I love the PCE because its like a NES, but with no flicker, way more color, and endless storage capacity. The Duo was the ultimate 8 bit system, but that's all it was. I love it specifically because of that, but most people don't. People who had been playing Comic Zone, F Zero, Mortal Kombat, etc were not impressed by Exile or Parasol Stars. And its not just the big time games, its the small stuff as well. Wild Guns...Wild Guns is really beautiful. I'm sure somebody can show me an bunch of screen shots and write out some technical stuff about how Wild Guns could easily be done better on TG16, but it doesn't change the fact that it wasn't. Neither was FFVI (or FFIV, for that matter), Out of this World, Yoshi's Island, Virtua Racing, Phantasy Star IV, etc etc. I know you guys don't care about that stuff. That's why we are here. I know the SNES is "gay" or whatever, but that's irrelevant. What matters is that people won't pay twice as much for a system that appears to be half as powerful. They think Wonder Boy is f*cking SHIT.
The CDROM was amazingly underutilized. It might as well have been a 1TD HD since you can only hold one microscopic portion of whats on the CD in memory at any given time and then play songs of the CD, usually really bad songs.
I just don't see how there is any way the Duo could have succeeded in 1992. American's simply weren't into that.
* Shove it up your ass, 3DO fans. Nobody wants your garage sale piece of shit system. The controller sucks and the library is terrible.
Wow dude, take a deep breath. :P You can't really compare YS to Chrono Trigger as they were like separated by a few years between release dates and Chrono Trigger wasn't out until mid 1995. As for all the hype surrounding the ps1, yes I do remember that and my parents made the mistake of getting one (man that playstation broke down *even called upsidaisium playstation at one point* and repaired more times than I could count) in Christmas of 95. I vaguely recall the playstation 1 sold like 100,000 units the first month it was out here in the U.S, but I could be wrong. At any rate, saying that there was no killer apps for the duo is just wrong, if we saw Ys 4 and Dracula X come out in 93 here in the U.S this discussion would be over. But who really knows for certain? There are some who say a Mortal Kombat exclusive would have saved the system (as said many times over in other posts) but releasing Street Fighter 2 Dash here in the U.S probably would have at the very least had people picking up Turbos just to play that version of that game as many kids (while I was growing up) picked up a snes just for the original Street Fighter 2. Call me crazy, but I got my Duo back in 94 just to play Ys books 1 and 2 after of course, I read a old EGM review "The Best game ever just happened" (and smirked when it was in the top 100 games a few years later) and did some serious begging/convincing to my folks that the system wasn't a sinking ship and it would last me a lifetime. 18 years later, I still enjoy it and even went as far as repairing my old Duo so now I have a Duo of working Duos!

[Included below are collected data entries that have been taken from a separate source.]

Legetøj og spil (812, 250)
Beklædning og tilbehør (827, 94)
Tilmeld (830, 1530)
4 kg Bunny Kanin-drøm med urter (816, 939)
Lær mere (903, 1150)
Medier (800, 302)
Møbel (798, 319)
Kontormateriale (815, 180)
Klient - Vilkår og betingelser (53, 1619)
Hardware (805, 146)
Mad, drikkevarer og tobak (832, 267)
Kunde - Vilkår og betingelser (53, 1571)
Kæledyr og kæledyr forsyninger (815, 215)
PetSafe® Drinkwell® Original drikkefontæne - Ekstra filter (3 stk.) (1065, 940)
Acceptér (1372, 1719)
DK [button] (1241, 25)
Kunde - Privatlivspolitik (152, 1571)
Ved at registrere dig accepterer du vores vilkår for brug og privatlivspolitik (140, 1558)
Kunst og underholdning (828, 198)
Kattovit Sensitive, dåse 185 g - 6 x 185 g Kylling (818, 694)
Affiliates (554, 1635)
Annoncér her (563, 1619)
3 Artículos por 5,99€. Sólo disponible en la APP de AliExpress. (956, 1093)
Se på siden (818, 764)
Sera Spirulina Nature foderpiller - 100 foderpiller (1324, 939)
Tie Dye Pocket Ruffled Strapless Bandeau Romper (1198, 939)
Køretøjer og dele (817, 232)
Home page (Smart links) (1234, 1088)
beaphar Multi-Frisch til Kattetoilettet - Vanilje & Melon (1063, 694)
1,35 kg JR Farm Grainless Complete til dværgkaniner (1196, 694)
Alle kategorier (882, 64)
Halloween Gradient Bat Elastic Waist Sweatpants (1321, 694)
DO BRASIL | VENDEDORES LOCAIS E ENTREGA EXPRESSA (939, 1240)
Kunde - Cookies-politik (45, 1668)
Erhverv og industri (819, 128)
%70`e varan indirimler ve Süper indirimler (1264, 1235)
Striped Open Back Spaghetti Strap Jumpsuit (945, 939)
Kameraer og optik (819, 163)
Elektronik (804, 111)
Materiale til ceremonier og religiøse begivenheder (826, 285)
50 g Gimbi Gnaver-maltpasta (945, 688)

Title: Re: Turbo Duo...What went wrong?
Post by: turbokon on April 03, 2012, 03:33:22 PM
The pce/tg16 is like NES except with better sound, more colors and bigger sprites. It's almost like 16-bit, hmmmm :-k. Edit: I say it's better then just a slightly improvement over then the nes.
Title: Re: Turbo Duo...What went wrong?
Post by: BigT on April 03, 2012, 05:35:30 PM
To expand upon the "too late" and "too expensive" thoughts, we can also look at it this way: The Duo took one product that nobody was buying (TG16) and combined it with another product nobody was buying (TGCD) and expected people to buy it...for a premium. Yes, it was "only" $100 more than the SNES (at least for a time), but it's still $100 more than the "it" item.
I think we already established this. By the time the Duo came out, the SNES was 99.99 for a core model. And at most 150.00 for a model bundled with two controllers and Super Mario World. So it was 2 to 3 times as expensive depending on which bundle you bought.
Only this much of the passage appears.